Implementation:OpenGVLab InternVL Phi3 Model
| Knowledge Sources | |
|---|---|
| Domains | Language Model, Transformer Architecture, Causal LM |
| Last Updated | 2026-02-07 14:00 GMT |
Overview
Full PyTorch implementation of the Phi-3 transformer model providing causal language modeling, sequence classification, and token classification heads, with support for eager, Flash Attention 2, and SDPA attention backends plus SU and YaRN RoPE scaling for extended context lengths.
Description
This module implements the complete Phi-3 decoder-only transformer architecture adapted from HuggingFace's LLaMA/Mistral implementations with Phi-3-specific design choices:
Normalization: Uses Phi3RMSNorm (equivalent to T5LayerNorm) for pre-layer normalization in each decoder layer.
Positional Encoding: Implements three Rotary Position Embedding variants: base (Phi3RotaryEmbedding), SU scaling (Phi3SuScaledRotaryEmbedding) with short/long frequency factors and logarithmic scaling, and YaRN scaling (Phi3YarnScaledRotaryEmbedding) with linear logarithmic scaling. These enable extending context windows beyond the original training length.
MLP: A gated SiLU feedforward network (Phi3MLP) using a fused gate-up projection that produces a 2x intermediate-sized output, which is split into gate and up-projection paths.
Attention Backends: Three implementations registered in PHI3_ATTENTION_CLASSES: eager (Phi3Attention) for standard softmax attention, Flash Attention 2 (Phi3FlashAttention2) with sliding window attention support and variable-length handling, and SDPA (Phi3SdpaAttention) using PyTorch's native scaled dot-product attention.
Decoder Layer: Each Phi3DecoderLayer applies input layer normalization, self-attention with residual dropout, post-attention layer normalization, MLP with residual dropout, and residual connections.

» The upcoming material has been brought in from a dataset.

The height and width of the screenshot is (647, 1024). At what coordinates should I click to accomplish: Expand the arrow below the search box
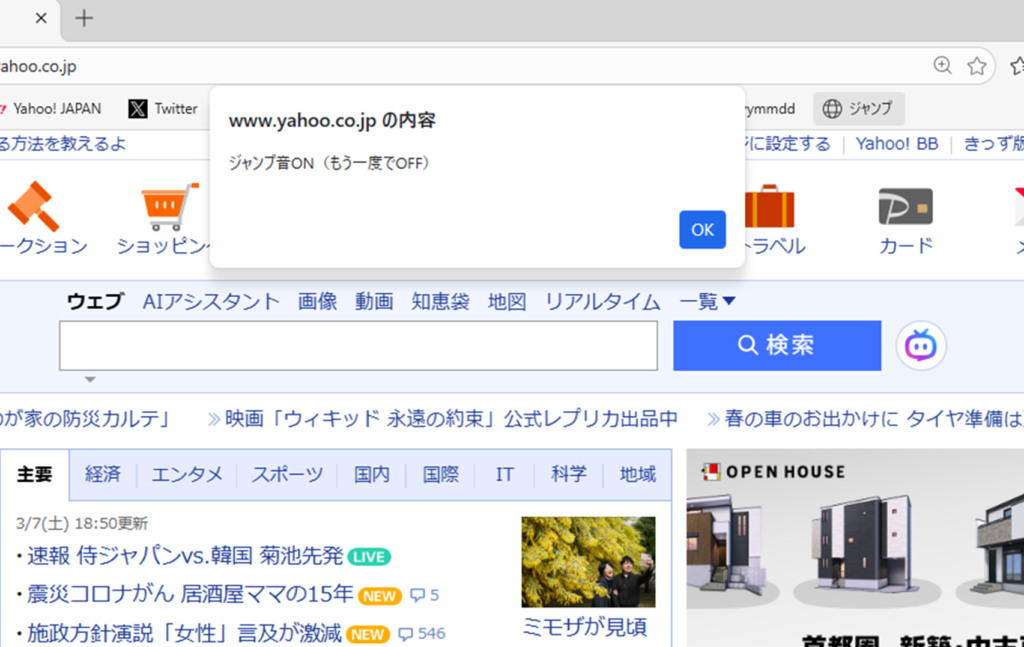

Model Heads: Four variants: Phi3Model (base transformer using DynamicCache for KV caching), Phi3ForCausalLM (language model head with shifted cross-entropy loss), Phi3ForSequenceClassification, and Phi3ForTokenClassification.
Usage
Use this module as an alternative language model backbone within InternVL. The Phi3ForCausalLM class is instantiated via from_pretrained and processes combined visual and textual embeddings. The model automatically falls back to eager attention when flash-attn is unavailable.
Code Reference
Source Location
- Repository: OpenGVLab_InternVL
- File: internvl_chat/internvl/model/phi3/modeling_phi3.py
- Lines: 1-1610
Signature
class Phi3Model(Phi3PreTrainedModel):
def forward(self, input_ids=None, attention_mask=None, position_ids=None,
past_key_values=None, inputs_embeds=None, use_cache=None,
output_attentions=None, output_hidden_states=None,
return_dict=None) -> Union[Tuple, BaseModelOutputWithPast]:
...
class Phi3ForCausalLM(Phi3PreTrainedModel):
def forward(self, input_ids=None, attention_mask=None, position_ids=None,
past_key_values=None, inputs_embeds=None, labels=None,
use_cache=None, output_attentions=None,
output_hidden_states=None, return_dict=None
) -> Union[Tuple, CausalLMOutputWithPast]:
...
class Phi3ForSequenceClassification(Phi3PreTrainedModel):
...
class Phi3ForTokenClassification(Phi3PreTrainedModel):
...
Import
from internvl.model.phi3.modeling_phi3 import Phi3ForCausalLM
I/O Contract
Inputs
| Name | Type | Required | Description |
|---|---|---|---|
| input_ids | torch.LongTensor | No | Token indices of shape (batch_size, seq_length) |
| attention_mask | torch.Tensor | No | Attention mask; 1 for non-masked, 0 for masked |
| position_ids | torch.LongTensor | No | Position indices for RoPE; auto-generated if not provided |
| past_key_values | Cache or Tuple | No | Cached key-value states; supports both Cache and legacy tuple format |
| inputs_embeds | torch.FloatTensor | No | Pre-computed embeddings from multimodal pipeline |
| labels | torch.LongTensor | No | Labels for loss computation; -100 for ignored positions |
| use_cache | bool | No | Return cached key-value states for autoregressive decoding |
Outputs
| Name | Type | Description |
|---|---|---|
| loss | torch.FloatTensor | Cross-entropy loss when labels provided |
| logits | torch.FloatTensor | Token prediction logits of shape (batch_size, seq_length, vocab_size) |
| past_key_values | Cache or Tuple | Cached key-value states for next step |
| hidden_states | Tuple[torch.FloatTensor] | All layer hidden states (optional) |
| attentions | Tuple[torch.FloatTensor] | All layer attention weights (optional) |
Usage Examples
Basic Usage
from transformers import AutoTokenizer
from internvl.model.phi3.modeling_phi3 import Phi3ForCausalLM
model = Phi3ForCausalLM.from_pretrained("microsoft/Phi-3-mini-4k-instruct")
tokenizer = AutoTokenizer.from_pretrained("microsoft/Phi-3-mini-4k-instruct")
prompt = "This is an example script."
inputs = tokenizer(prompt, return_tensors="pt")
generate_ids = model.generate(inputs.input_ids, max_length=30)
output = tokenizer.batch_decode(generate_ids, skip_special_tokens=True)[0]